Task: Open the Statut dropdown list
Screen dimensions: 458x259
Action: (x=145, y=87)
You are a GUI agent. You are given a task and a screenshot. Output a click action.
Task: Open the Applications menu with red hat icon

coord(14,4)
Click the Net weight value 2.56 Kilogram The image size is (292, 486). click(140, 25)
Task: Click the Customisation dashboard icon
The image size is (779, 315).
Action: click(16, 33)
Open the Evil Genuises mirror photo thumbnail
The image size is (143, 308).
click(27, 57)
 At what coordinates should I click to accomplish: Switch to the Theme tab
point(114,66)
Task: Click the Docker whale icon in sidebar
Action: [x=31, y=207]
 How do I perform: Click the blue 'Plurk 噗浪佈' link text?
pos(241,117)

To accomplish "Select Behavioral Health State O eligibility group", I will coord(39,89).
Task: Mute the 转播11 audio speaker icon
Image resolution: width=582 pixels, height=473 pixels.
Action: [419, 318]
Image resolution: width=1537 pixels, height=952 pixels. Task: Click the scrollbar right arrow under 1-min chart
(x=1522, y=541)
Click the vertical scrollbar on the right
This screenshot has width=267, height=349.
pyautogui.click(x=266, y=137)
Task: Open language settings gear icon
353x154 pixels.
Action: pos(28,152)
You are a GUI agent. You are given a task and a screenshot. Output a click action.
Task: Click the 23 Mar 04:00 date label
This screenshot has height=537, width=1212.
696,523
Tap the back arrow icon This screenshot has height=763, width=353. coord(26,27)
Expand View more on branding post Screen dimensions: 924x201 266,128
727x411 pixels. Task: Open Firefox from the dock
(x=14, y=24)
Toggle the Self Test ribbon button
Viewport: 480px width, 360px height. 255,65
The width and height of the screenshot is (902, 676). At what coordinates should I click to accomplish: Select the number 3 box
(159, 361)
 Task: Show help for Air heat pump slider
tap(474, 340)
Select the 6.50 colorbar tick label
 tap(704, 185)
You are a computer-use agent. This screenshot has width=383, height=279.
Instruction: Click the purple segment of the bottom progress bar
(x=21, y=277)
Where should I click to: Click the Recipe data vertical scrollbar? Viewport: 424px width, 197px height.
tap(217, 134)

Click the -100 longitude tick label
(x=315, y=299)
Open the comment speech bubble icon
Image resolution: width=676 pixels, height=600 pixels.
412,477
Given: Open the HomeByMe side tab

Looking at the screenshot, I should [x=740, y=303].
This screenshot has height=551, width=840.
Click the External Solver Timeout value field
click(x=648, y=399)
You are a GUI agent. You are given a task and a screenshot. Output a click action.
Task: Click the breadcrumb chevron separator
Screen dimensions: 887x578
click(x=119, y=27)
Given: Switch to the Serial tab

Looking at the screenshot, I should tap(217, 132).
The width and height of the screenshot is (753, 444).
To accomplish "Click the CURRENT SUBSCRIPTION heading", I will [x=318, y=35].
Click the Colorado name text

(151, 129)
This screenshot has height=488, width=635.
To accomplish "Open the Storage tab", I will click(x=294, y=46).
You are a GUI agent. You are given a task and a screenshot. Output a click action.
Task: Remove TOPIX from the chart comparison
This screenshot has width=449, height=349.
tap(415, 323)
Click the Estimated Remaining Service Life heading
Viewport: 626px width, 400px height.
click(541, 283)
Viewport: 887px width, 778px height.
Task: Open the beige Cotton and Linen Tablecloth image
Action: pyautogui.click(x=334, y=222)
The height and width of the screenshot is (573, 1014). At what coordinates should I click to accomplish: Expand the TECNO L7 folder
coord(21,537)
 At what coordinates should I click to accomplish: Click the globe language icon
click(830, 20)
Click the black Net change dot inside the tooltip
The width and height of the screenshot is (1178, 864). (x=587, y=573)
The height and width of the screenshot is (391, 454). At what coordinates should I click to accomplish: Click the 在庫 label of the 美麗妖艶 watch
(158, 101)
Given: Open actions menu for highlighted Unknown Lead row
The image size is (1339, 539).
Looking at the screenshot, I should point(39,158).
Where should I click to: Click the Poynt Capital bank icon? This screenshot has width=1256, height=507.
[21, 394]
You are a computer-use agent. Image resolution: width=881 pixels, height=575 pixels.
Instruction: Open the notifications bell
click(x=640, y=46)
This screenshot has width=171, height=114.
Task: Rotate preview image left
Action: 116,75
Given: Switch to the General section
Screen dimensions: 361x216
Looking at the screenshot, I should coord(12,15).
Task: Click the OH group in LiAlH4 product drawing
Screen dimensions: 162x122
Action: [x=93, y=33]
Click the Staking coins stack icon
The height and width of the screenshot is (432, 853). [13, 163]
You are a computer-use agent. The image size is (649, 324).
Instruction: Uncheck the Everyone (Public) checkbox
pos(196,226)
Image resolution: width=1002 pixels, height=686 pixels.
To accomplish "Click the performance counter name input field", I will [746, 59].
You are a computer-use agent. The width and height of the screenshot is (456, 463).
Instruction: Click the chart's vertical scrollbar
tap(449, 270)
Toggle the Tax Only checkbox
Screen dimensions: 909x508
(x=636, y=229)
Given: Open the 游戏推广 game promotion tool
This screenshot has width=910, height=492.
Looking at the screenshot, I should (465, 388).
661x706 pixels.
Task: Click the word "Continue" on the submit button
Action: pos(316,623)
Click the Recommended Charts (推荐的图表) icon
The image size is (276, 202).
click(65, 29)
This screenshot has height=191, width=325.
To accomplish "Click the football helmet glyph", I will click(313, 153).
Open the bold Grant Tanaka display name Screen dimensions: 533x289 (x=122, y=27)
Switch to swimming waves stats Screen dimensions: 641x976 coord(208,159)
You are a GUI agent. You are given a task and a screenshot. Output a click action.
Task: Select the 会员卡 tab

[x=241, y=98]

▶ [WORK INSTRUCTIONS] Please repeat all the records above exactly as they appear.

▶ [RESPONSE]
Task: Open the Statut dropdown list
Screen dimensions: 458x259
Action: (x=145, y=87)
You are a GUI agent. You are given a task and a screenshot. Output a click action.
Task: Open the Applications menu with red hat icon

coord(14,4)
Click the Net weight value 2.56 Kilogram The image size is (292, 486). click(140, 25)
Task: Click the Customisation dashboard icon
The image size is (779, 315).
Action: click(16, 33)
Open the Evil Genuises mirror photo thumbnail
The image size is (143, 308).
click(27, 57)
 At what coordinates should I click to accomplish: Switch to the Theme tab
point(114,66)
Task: Click the Docker whale icon in sidebar
Action: [x=31, y=207]
 How do I perform: Click the blue 'Plurk 噗浪佈' link text?
pos(241,117)

To accomplish "Select Behavioral Health State O eligibility group", I will coord(39,89).
Task: Mute the 转播11 audio speaker icon
Image resolution: width=582 pixels, height=473 pixels.
Action: [419, 318]
Image resolution: width=1537 pixels, height=952 pixels. Task: Click the scrollbar right arrow under 1-min chart
(x=1522, y=541)
Click the vertical scrollbar on the right
This screenshot has width=267, height=349.
pyautogui.click(x=266, y=137)
Task: Open language settings gear icon
353x154 pixels.
Action: pos(28,152)
You are a GUI agent. You are given a task and a screenshot. Output a click action.
Task: Click the 23 Mar 04:00 date label
This screenshot has height=537, width=1212.
696,523
Tap the back arrow icon This screenshot has height=763, width=353. coord(26,27)
Expand View more on branding post Screen dimensions: 924x201 266,128
727x411 pixels. Task: Open Firefox from the dock
(x=14, y=24)
Toggle the Self Test ribbon button
Viewport: 480px width, 360px height. 255,65
The width and height of the screenshot is (902, 676). At what coordinates should I click to accomplish: Select the number 3 box
(159, 361)
 Task: Show help for Air heat pump slider
tap(474, 340)
Select the 6.50 colorbar tick label
 tap(704, 185)
You are a computer-use agent. This screenshot has width=383, height=279.
Instruction: Click the purple segment of the bottom progress bar
(x=21, y=277)
Where should I click to: Click the Recipe data vertical scrollbar? Viewport: 424px width, 197px height.
tap(217, 134)

Click the -100 longitude tick label
(x=315, y=299)
Open the comment speech bubble icon
Image resolution: width=676 pixels, height=600 pixels.
412,477
Given: Open the HomeByMe side tab

Looking at the screenshot, I should [x=740, y=303].
This screenshot has height=551, width=840.
Click the External Solver Timeout value field
click(x=648, y=399)
You are a GUI agent. You are given a task and a screenshot. Output a click action.
Task: Click the breadcrumb chevron separator
Screen dimensions: 887x578
click(x=119, y=27)
Given: Switch to the Serial tab

Looking at the screenshot, I should tap(217, 132).
The width and height of the screenshot is (753, 444).
To accomplish "Click the CURRENT SUBSCRIPTION heading", I will [x=318, y=35].
Click the Colorado name text

(151, 129)
This screenshot has height=488, width=635.
To accomplish "Open the Storage tab", I will click(x=294, y=46).
You are a GUI agent. You are given a task and a screenshot. Output a click action.
Task: Remove TOPIX from the chart comparison
This screenshot has width=449, height=349.
tap(415, 323)
Click the Estimated Remaining Service Life heading
Viewport: 626px width, 400px height.
click(541, 283)
Viewport: 887px width, 778px height.
Task: Open the beige Cotton and Linen Tablecloth image
Action: pyautogui.click(x=334, y=222)
The height and width of the screenshot is (573, 1014). At what coordinates should I click to accomplish: Expand the TECNO L7 folder
coord(21,537)
 At what coordinates should I click to accomplish: Click the globe language icon
click(830, 20)
Click the black Net change dot inside the tooltip
The width and height of the screenshot is (1178, 864). (x=587, y=573)
The height and width of the screenshot is (391, 454). At what coordinates should I click to accomplish: Click the 在庫 label of the 美麗妖艶 watch
(158, 101)
Given: Open actions menu for highlighted Unknown Lead row
The image size is (1339, 539).
Looking at the screenshot, I should point(39,158).
Where should I click to: Click the Poynt Capital bank icon? This screenshot has width=1256, height=507.
[21, 394]
You are a computer-use agent. Image resolution: width=881 pixels, height=575 pixels.
Instruction: Open the notifications bell
click(x=640, y=46)
This screenshot has width=171, height=114.
Task: Rotate preview image left
Action: 116,75
Given: Switch to the General section
Screen dimensions: 361x216
Looking at the screenshot, I should coord(12,15).
Task: Click the OH group in LiAlH4 product drawing
Screen dimensions: 162x122
Action: [x=93, y=33]
Click the Staking coins stack icon
The height and width of the screenshot is (432, 853). [13, 163]
You are a computer-use agent. The image size is (649, 324).
Instruction: Uncheck the Everyone (Public) checkbox
pos(196,226)
Image resolution: width=1002 pixels, height=686 pixels.
To accomplish "Click the performance counter name input field", I will [746, 59].
You are a computer-use agent. The width and height of the screenshot is (456, 463).
Instruction: Click the chart's vertical scrollbar
tap(449, 270)
Toggle the Tax Only checkbox
Screen dimensions: 909x508
(x=636, y=229)
Given: Open the 游戏推广 game promotion tool
This screenshot has width=910, height=492.
Looking at the screenshot, I should (465, 388).
661x706 pixels.
Task: Click the word "Continue" on the submit button
Action: pos(316,623)
Click the Recommended Charts (推荐的图表) icon
The image size is (276, 202).
click(65, 29)
This screenshot has height=191, width=325.
To accomplish "Click the football helmet glyph", I will click(313, 153).
Open the bold Grant Tanaka display name Screen dimensions: 533x289 (x=122, y=27)
Switch to swimming waves stats Screen dimensions: 641x976 coord(208,159)
You are a GUI agent. You are given a task and a screenshot. Output a click action.
Task: Select the 会员卡 tab

[x=241, y=98]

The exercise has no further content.